Post script – Due to rail strikes, I have just had to switch from the train to the car for my upcoming walking weekend away, which will provide me with more than 500 miles of practice. Apparently there are all sorts of clever gizmos for keeping me in lane, out of the car in front’s exhaust pipe and within the speed limit. On my long list of things to do this week there is ‘spend an hour or two sitting in the car and trying to work out what everything means’. (I’ve already found the air-conditioned seats though – hurrah!!) I haven’t yet worked out how many hours it will take me at 20mph – or informed my unsuspecting passenger that this is part of the deal. 

 

 

 

 

Glam up and carry on

And so finishes another week of highs and lows. True to my onecryingeye form, there has been brilliantly sharp-focused excitement on the one side, and tear-stained snotty sadness on the other. This week I truly have not needed to try to shoehorn my lived experience into the conceit of this blog. It has formed its very own ‘tears to the right of me, laughter to the left’ narrative.

I’ve alluded to the need to clean up after our cat in more than one of my recent drivellings, and the beginning of this week was most certainly underpinned by that continued theme. It had become the norm to brace ourselves before entering the part of the house into which our elderly feline had largely confined himself and we had become experts (or thought that we had) in spotting the latest faecal or chunderous offerings to be cleared before breakfast. We knew we did not have much longer with the poor little chap, whose body was seemingly rejecting all that he (and we) tried to put into it. In a rare gesture of soft-heartedness, I was even grilling him a nice fish whilst preparing my porridge each morning – apparently to no lasting avail, despite his clear delight at the eating stage.

So it was against this backdrop and after a rather fraught weekend that we left the house on Monday – plastered as it was with clean newspaper sheets, strategic litter-trays and bowls of kitty snacks – to venture up the railway tracks to SW19 and experience our first-ever Lawn Tennis Championship. It seems faintly ridiculous that we had attained such great ages and passed more than thirty years living no further than 4.5 miles from the All England Club without ever attempting to enter those hallowed grounds. Both offspring have experienced the event more than once with their friends, but we had somehow never got round to it.

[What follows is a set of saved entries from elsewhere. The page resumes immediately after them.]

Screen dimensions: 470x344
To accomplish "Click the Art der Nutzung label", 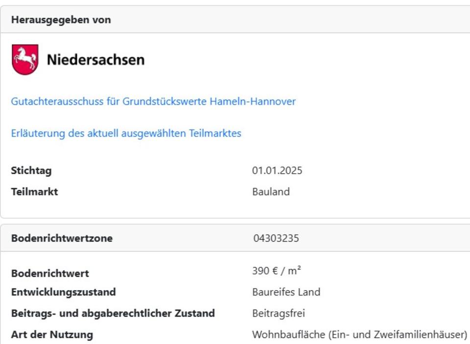I will click(x=52, y=335).
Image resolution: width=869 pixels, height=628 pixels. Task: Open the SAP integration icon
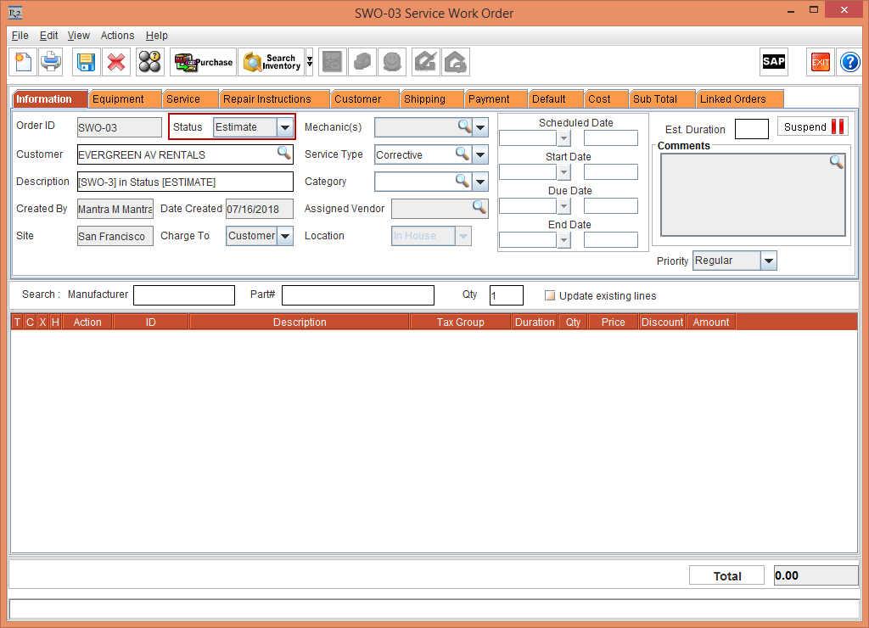pos(773,61)
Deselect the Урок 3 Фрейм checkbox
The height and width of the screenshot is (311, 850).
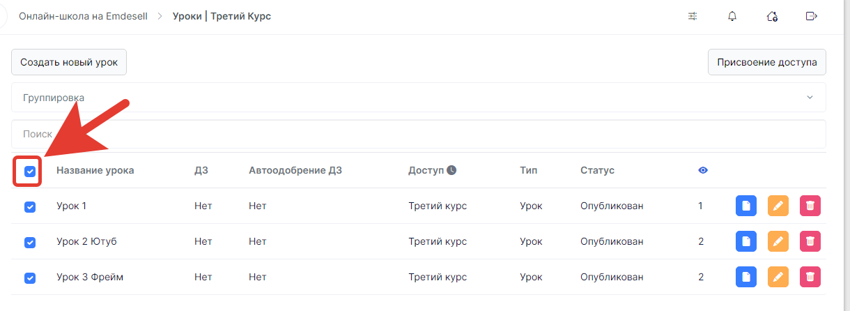click(x=30, y=278)
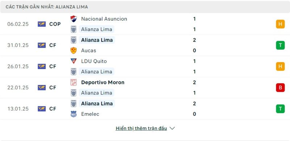This screenshot has height=141, width=290.
Task: Click the Emelec team crest
Action: point(74,114)
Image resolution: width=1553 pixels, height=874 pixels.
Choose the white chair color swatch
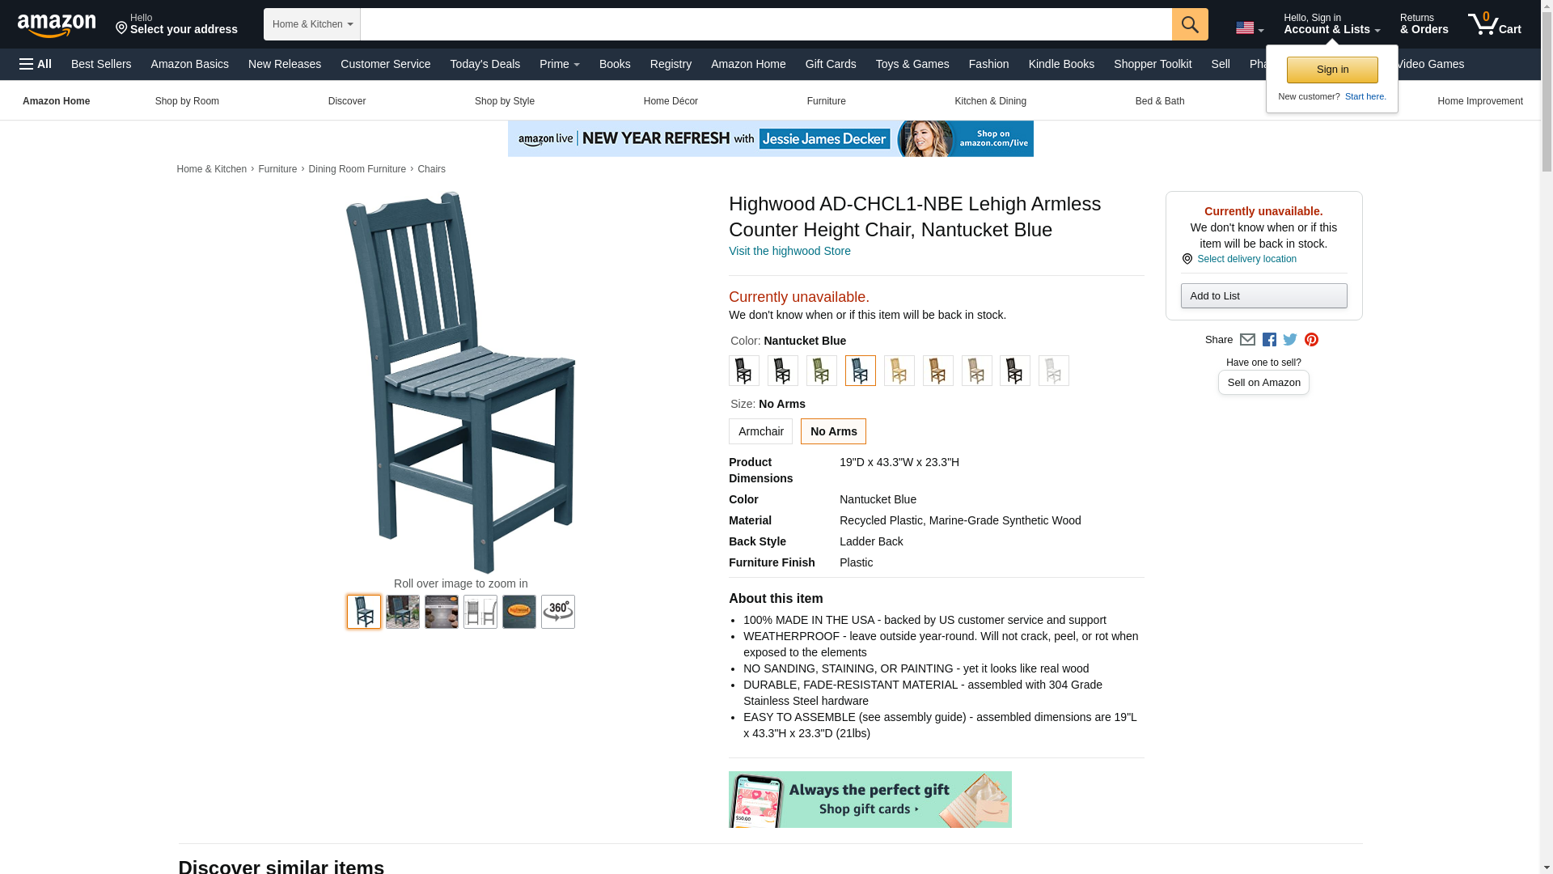tap(1053, 371)
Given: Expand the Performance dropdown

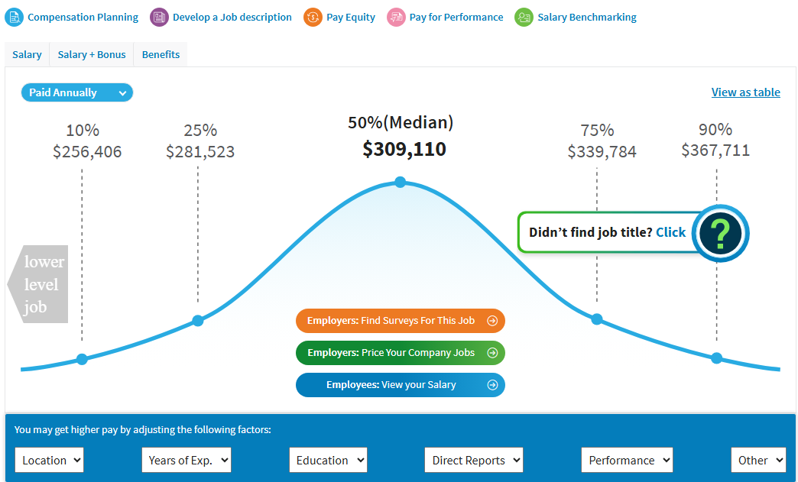Looking at the screenshot, I should tap(627, 460).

Mr J had been offered tickets and we thought, ‘Well, why not?’ I think Mr J would watch almost any sport, and I grew up with parents who followed Wimbledon avidly each year, so have also sporadically been quite a fan. In the past 10 years though, I’m not sure either of us had given tennis a great deal of thought, seeing little more than the headlines on the news, or patriotically watching an Andy Murray game on TV.

It was therefore quite exciting finally to go and see what all the fuss was about for ourselves. I had donned my brilliant-white jeans in honour of the occasion. I later noticed that in fact only the line judges seemed to be wearing such attire and every other woman was in floaty dress and sunnies. Ah well.

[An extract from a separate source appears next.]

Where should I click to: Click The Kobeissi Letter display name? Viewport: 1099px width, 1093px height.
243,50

Initially, a long and slow-moving queue to get into the grounds was a little dispiriting. It is probably not the best idea to visit on the first morning of the championship when they are using an entirely App-based entry system for the first time – and, note to self, especially not to choose a queue behind elderly ladies with prehistoric phones. But once inside, we raced around all the famous sights – the ivy-clad buildings, Henman Hill (or whatever it is we are supposed to call it now) and importantly the Tea Lawn, where we resisted strawberries and cream in favour of sarnies and a veggie pasty which later proved to have been an excellent choice to sustain us through the excitement, even if they were on the pricey side.

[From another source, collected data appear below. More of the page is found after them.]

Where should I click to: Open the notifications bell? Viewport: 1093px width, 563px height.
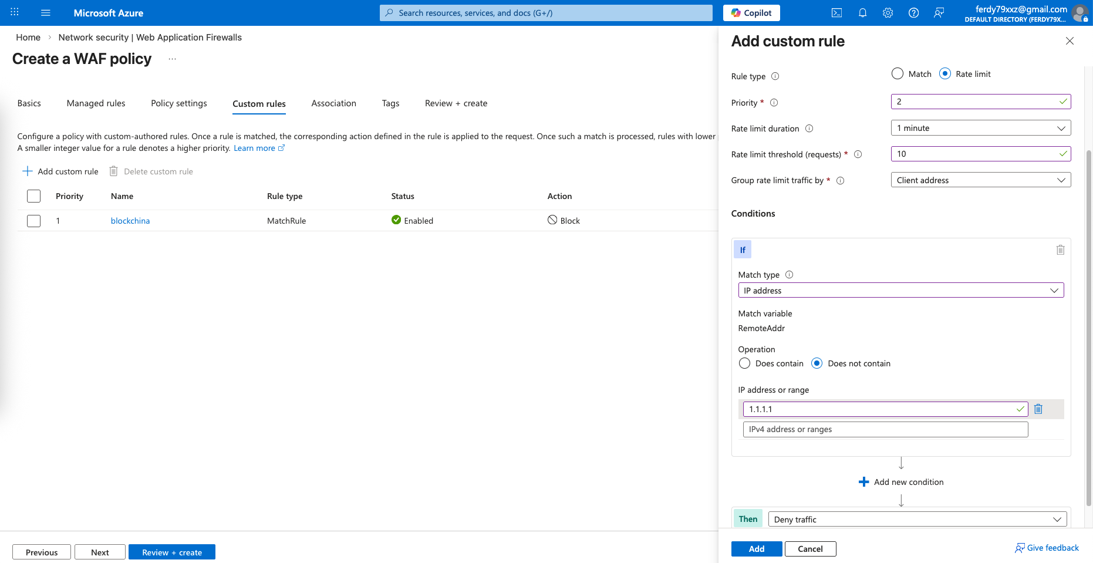pyautogui.click(x=862, y=13)
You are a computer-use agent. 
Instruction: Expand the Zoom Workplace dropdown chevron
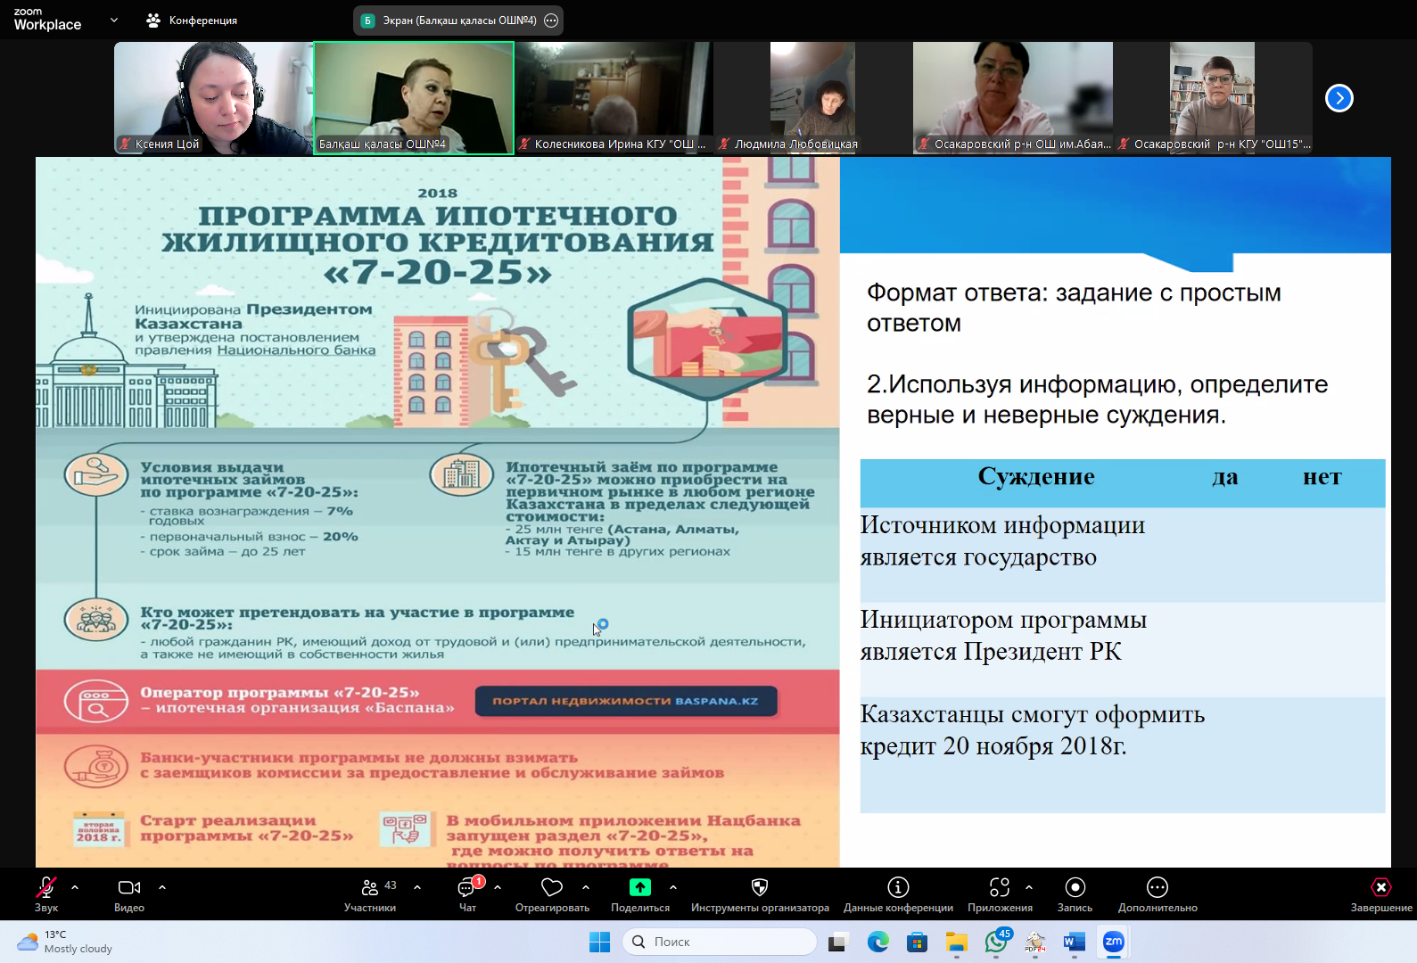[x=114, y=20]
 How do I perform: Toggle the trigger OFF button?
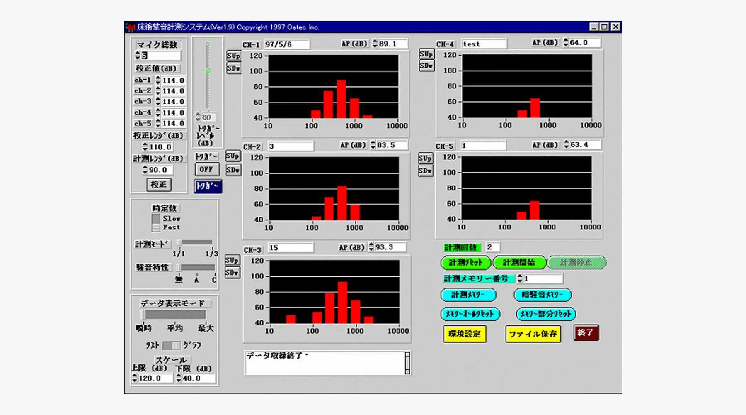[x=206, y=169]
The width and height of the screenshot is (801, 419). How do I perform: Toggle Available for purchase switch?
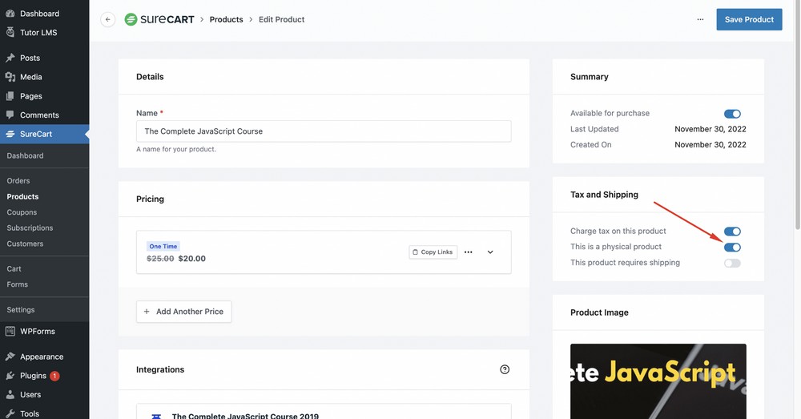coord(732,114)
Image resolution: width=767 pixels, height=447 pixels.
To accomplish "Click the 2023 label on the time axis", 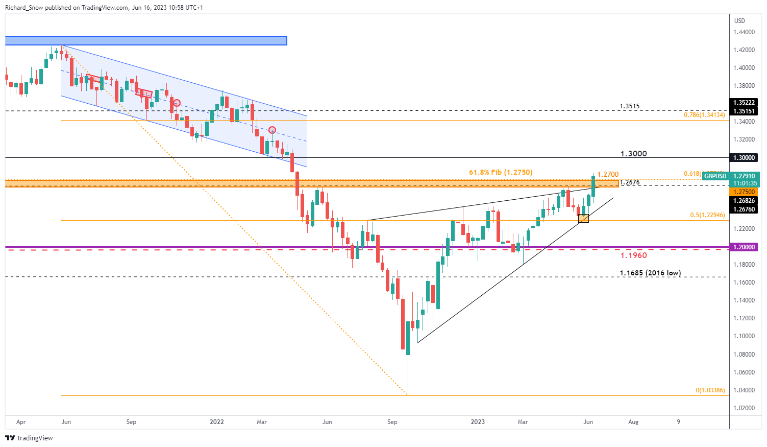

Strange green bouncy castles appeared on the outside courts

It rained for a while, so we scuttled around some of the outer courts and marvelled at the bouncy-castles which had seemingly been installed – perhaps as a distraction for nervous competitors, or to facilitate a pneumatic form of warm-up exercise?  But then it was time to take our seats in Court No 1. Mercifully, this court has a retractable roof, and the powers that be had decided not to open it today due to the unsettled nature of the forecast. Good call – the heavens opened spectacularly half-way through the afternoon and this would have caused considerable disruption.

Our seats were in the second row back from the edge of the Court, at the baseline. Amazing! (It turns out Mr J’s friend’s husband is someone important at Wimbledon – and these were wonderful complimentary seats. Our usually non-effusive tendencies were quite rightly ignored in our fulsome thank-yous on our return home.)

Struff – the underdog

Even at these close quarters, the grass was such a perfect shade of green and so manicured that it didn’t look real; much better, in fact, than it looks on TV. Everything was new and exciting. I had not expected to find it so interesting and absorbing when sitting at such close quarters. I will admit that I had never heard of any of the players we watched, even though two of them were seeded, (Mirjam Bjorklund v Ons Jabeur; Jan-Lennard Struff v Carlos Alcaraz – still in the competition as I write this on Sunday morning) but of course I have educated myself now. Mr J, in true British style, decided he would cheer for the underdog in the Men’s singles match and while there were several cries of ‘Vamos Carlos!’ for Señor Alcaraz, including from a properly cute young Spanish boy seated in front of us, Mr J’s occasional lone but fortissimo ‘Come on Jan!’ resounded strangely around the court. Someone has to do it I suppose.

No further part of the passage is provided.